- Task prompt: In the records below, the lines between the one holding "Where should I click to: Collapse" and the one holding "The width and", inclusive, are to be transcribed exactly; no pictures are to be included.

Data listing section start

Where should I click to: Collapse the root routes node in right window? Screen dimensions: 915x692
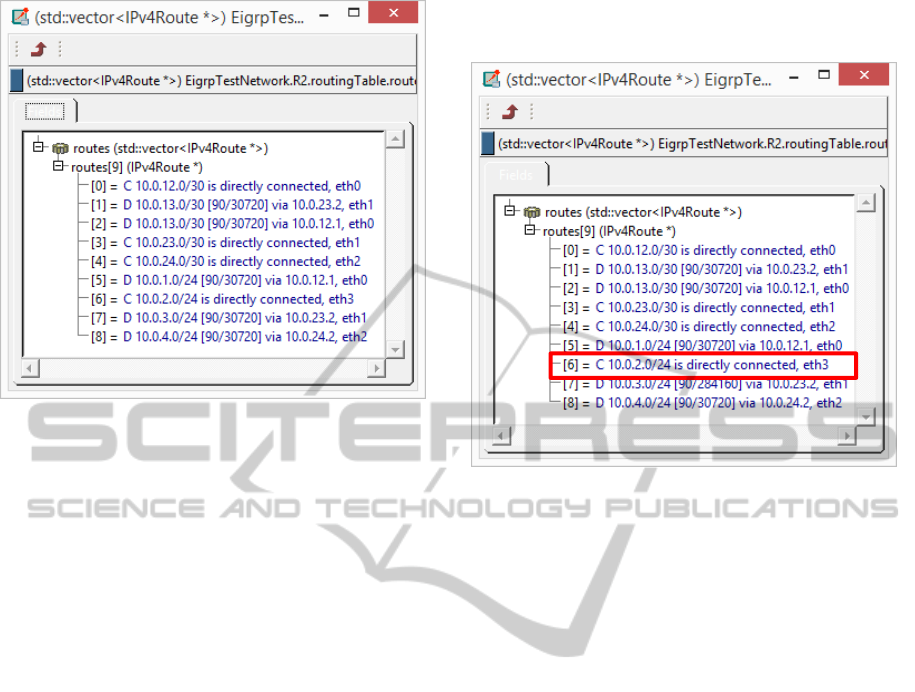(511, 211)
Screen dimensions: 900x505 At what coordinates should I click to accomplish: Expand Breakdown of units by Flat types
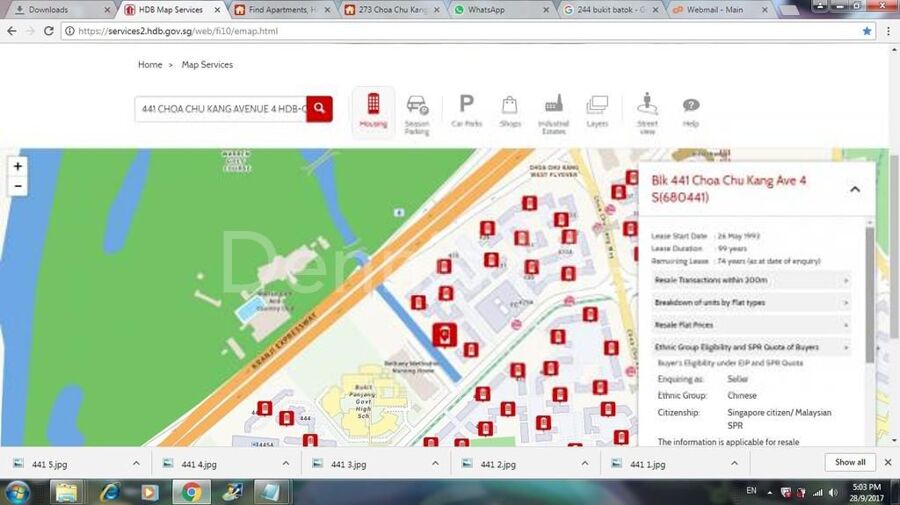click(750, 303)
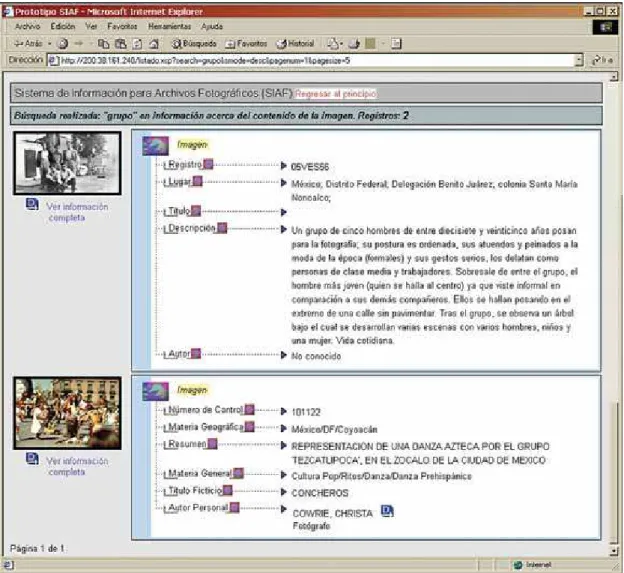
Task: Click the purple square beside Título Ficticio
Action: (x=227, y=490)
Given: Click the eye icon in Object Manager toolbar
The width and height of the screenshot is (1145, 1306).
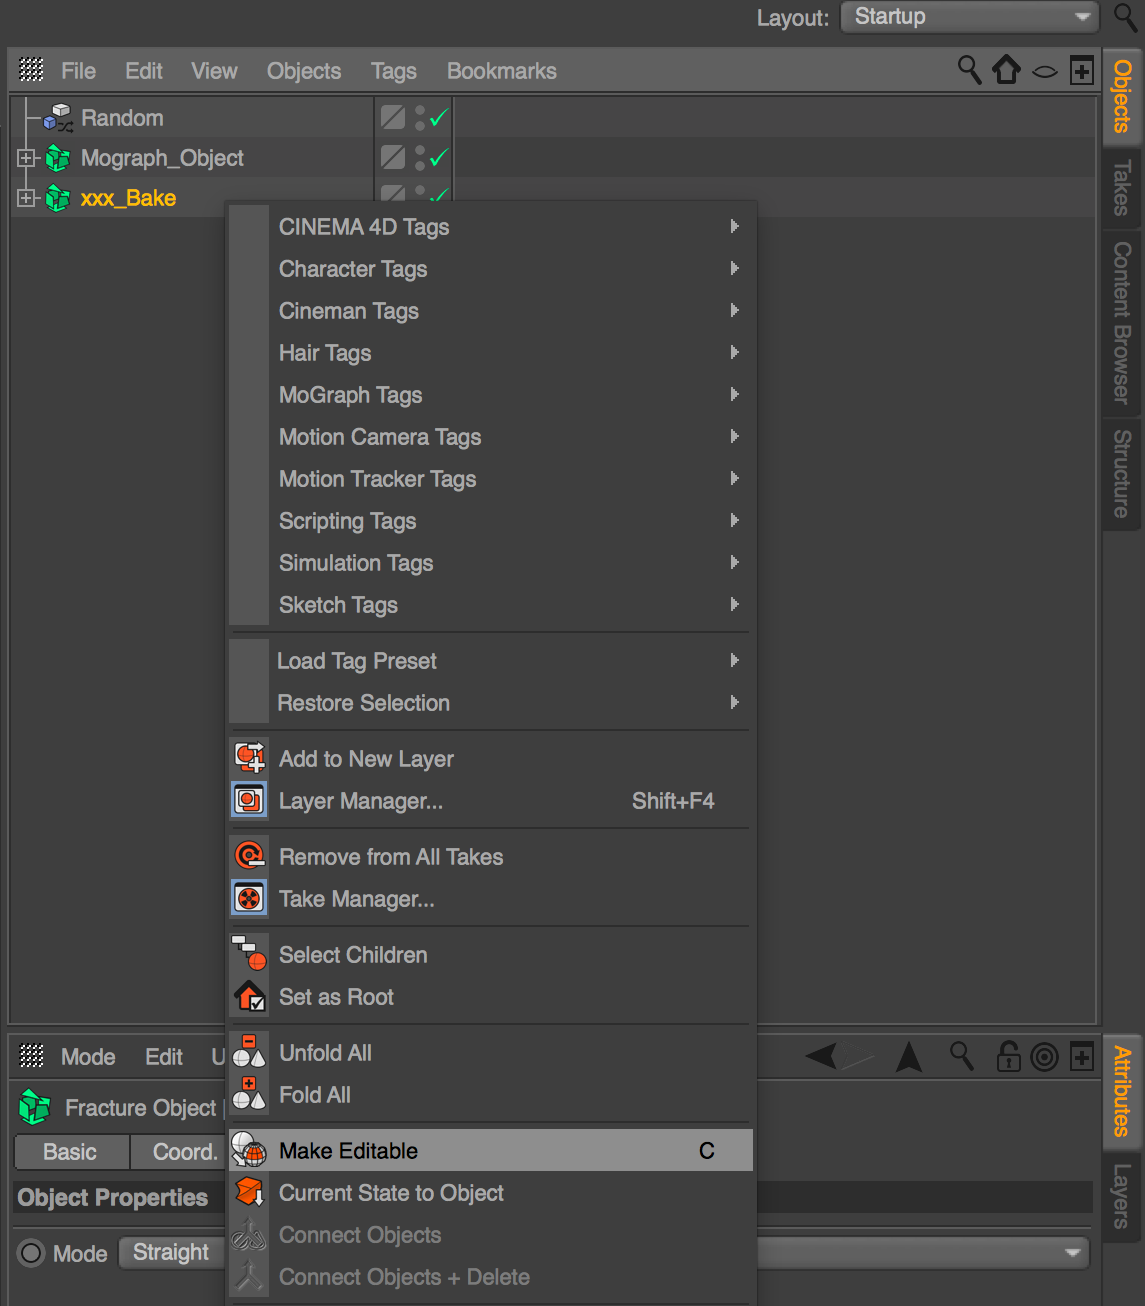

Data listing section end
Data listing section start

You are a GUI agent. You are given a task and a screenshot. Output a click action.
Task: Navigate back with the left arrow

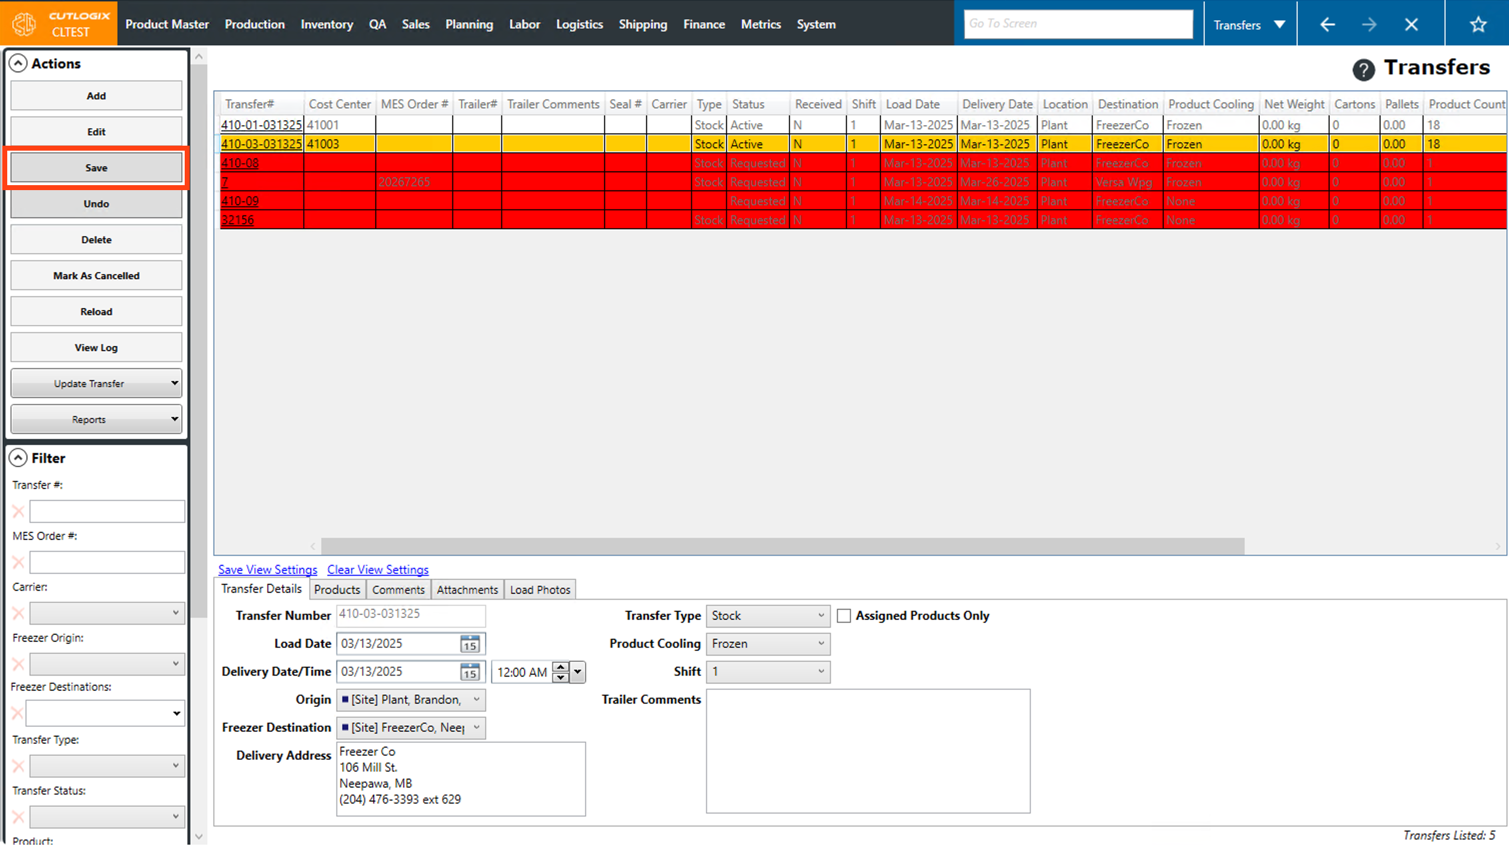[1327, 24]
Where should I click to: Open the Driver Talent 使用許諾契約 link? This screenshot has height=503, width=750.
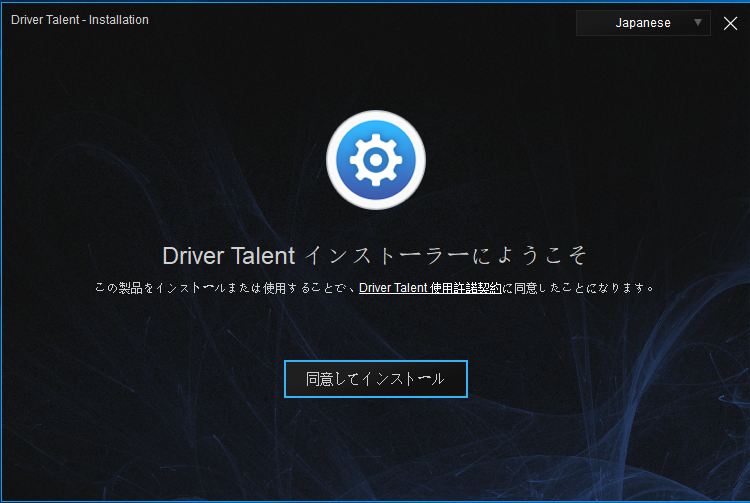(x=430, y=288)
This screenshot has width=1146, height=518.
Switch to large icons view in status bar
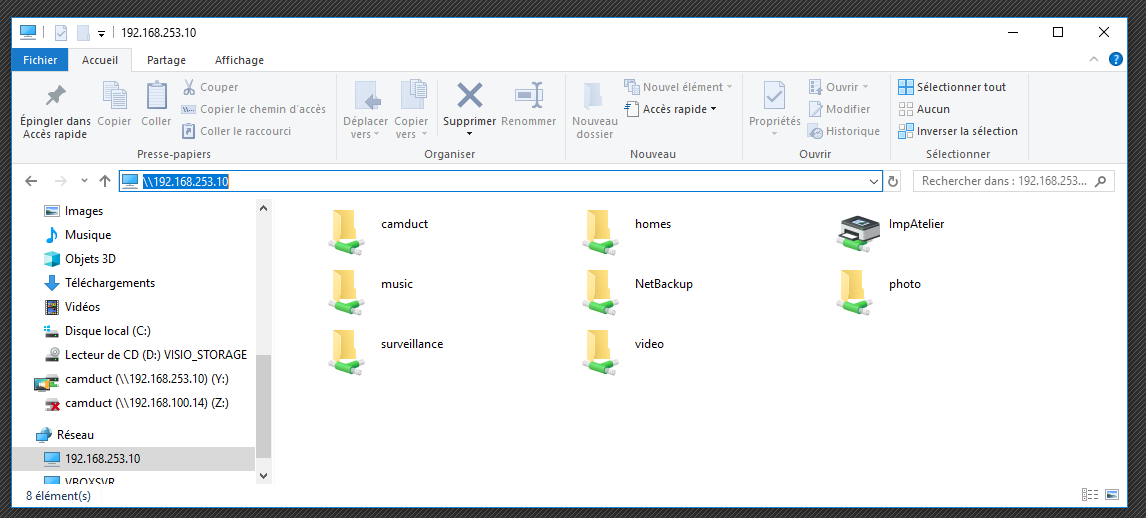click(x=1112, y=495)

Data listing section end
Data listing section start

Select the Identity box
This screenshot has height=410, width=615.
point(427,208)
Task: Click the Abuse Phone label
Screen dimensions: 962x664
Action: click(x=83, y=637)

Data listing section end

- Answer space:
Where should I click to: Collapse the root routes node in right window? Screen dimensions: 915x692
(511, 211)
Screen dimensions: 900x505 At what coordinates should I click to accomplish: Expand Breakdown of units by Flat types
click(750, 303)
Task: Click the purple square beside Título Ficticio
Action: (x=227, y=490)
Given: Click the eye icon in Object Manager toolbar
The width and height of the screenshot is (1145, 1306).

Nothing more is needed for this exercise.